From: Davide Libenzi <davidel@xmailserver.org>
To: Linus Torvalds <torvalds@osdl.org>
Cc: Junio C Hamano <junkio@cox.net>, Git Mailing List <git@vger.kernel.org>
Subject: Re: Use a *real* built-in diff generator
Date: Sat, 25 Mar 2006 01:03:38 -0800 (PST) [thread overview]
Message-ID: <Pine.LNX.4.64.0603250025550.1704@alien.or.mcafeemobile.com> (raw)
In-Reply-To: <Pine.LNX.4.64.0603241938510.15714@g5.osdl.org>
On Fri, 24 Mar 2006, Linus Torvalds wrote:
> - the libxdiff algorithm is different, and I bet GNU diff has gotten a
> lot more testing. And the thing is, generating a diff is not an exact
> science - you can get two different diffs (and you will), and they can
> both be perfectly valid. So it's not possible to "validate" the
> libxdiff output by just comparing it against GNU diff.
Correct, the diff(A, B) is not unique. If you look inside the test
directory, there's an xregression binary that does:
1) Random generate A
2) Create B by random changing A
3) Create D=A-B
4) Verify that B+D==A and A-D==B (using the library patch function)

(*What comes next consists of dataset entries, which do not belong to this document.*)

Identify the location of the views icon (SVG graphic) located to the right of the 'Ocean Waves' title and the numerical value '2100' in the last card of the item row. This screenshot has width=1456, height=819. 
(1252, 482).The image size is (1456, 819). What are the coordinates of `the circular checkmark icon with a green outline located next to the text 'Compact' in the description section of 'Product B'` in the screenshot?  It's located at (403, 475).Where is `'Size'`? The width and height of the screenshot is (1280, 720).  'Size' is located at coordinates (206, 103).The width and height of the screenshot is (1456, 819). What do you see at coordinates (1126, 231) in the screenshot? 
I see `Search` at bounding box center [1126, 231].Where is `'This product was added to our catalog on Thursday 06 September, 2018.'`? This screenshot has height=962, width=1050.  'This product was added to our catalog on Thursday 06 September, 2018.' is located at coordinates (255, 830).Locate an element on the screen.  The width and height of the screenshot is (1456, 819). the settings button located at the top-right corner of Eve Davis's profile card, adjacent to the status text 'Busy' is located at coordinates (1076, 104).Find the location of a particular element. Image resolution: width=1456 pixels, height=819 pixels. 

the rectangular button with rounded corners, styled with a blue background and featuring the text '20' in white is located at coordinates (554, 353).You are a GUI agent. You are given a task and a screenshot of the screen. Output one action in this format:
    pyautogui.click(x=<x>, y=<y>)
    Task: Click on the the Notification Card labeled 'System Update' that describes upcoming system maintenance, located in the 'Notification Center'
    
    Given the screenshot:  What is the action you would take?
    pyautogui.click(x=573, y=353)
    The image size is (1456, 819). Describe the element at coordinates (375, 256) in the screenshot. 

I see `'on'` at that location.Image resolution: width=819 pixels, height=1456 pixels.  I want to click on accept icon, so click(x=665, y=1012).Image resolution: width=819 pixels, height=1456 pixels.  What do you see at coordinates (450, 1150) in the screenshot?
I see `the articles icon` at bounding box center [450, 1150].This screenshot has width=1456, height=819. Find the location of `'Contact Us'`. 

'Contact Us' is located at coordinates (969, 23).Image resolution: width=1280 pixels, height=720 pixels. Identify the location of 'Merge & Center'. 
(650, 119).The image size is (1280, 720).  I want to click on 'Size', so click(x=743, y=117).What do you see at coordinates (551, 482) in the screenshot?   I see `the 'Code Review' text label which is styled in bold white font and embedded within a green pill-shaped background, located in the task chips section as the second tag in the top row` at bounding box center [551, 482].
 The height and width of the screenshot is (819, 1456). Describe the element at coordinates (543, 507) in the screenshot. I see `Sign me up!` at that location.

It does and repeat this operation continuosly, for both text (using text
diff/patch) and binary (using binary diff/patch). It ran several days
w/out finding errors, so I've a good confidence about it.
> - GNU diff does some nice eye-candy, like trying to figure out what the
> last function was, and adding that information to the "@@ .." line.
> libxdiff doesn't do that.
This, I don't think is a natural part of a generic text/binary diff/patch
library. If you feel it is important, you could post-process the diff, but
IMO is kinda bogus.
> - The libxdiff thing has some known deficiencies. In particular, it gets
> the "\No newline at end of file" case wrong. So this is currently for
> the experimental branch only. I hope Davide will help fix it.
This, need fix. At the moment, in my projects I enforce the final EOL if
missing (look inside the file-load function inside the test directory).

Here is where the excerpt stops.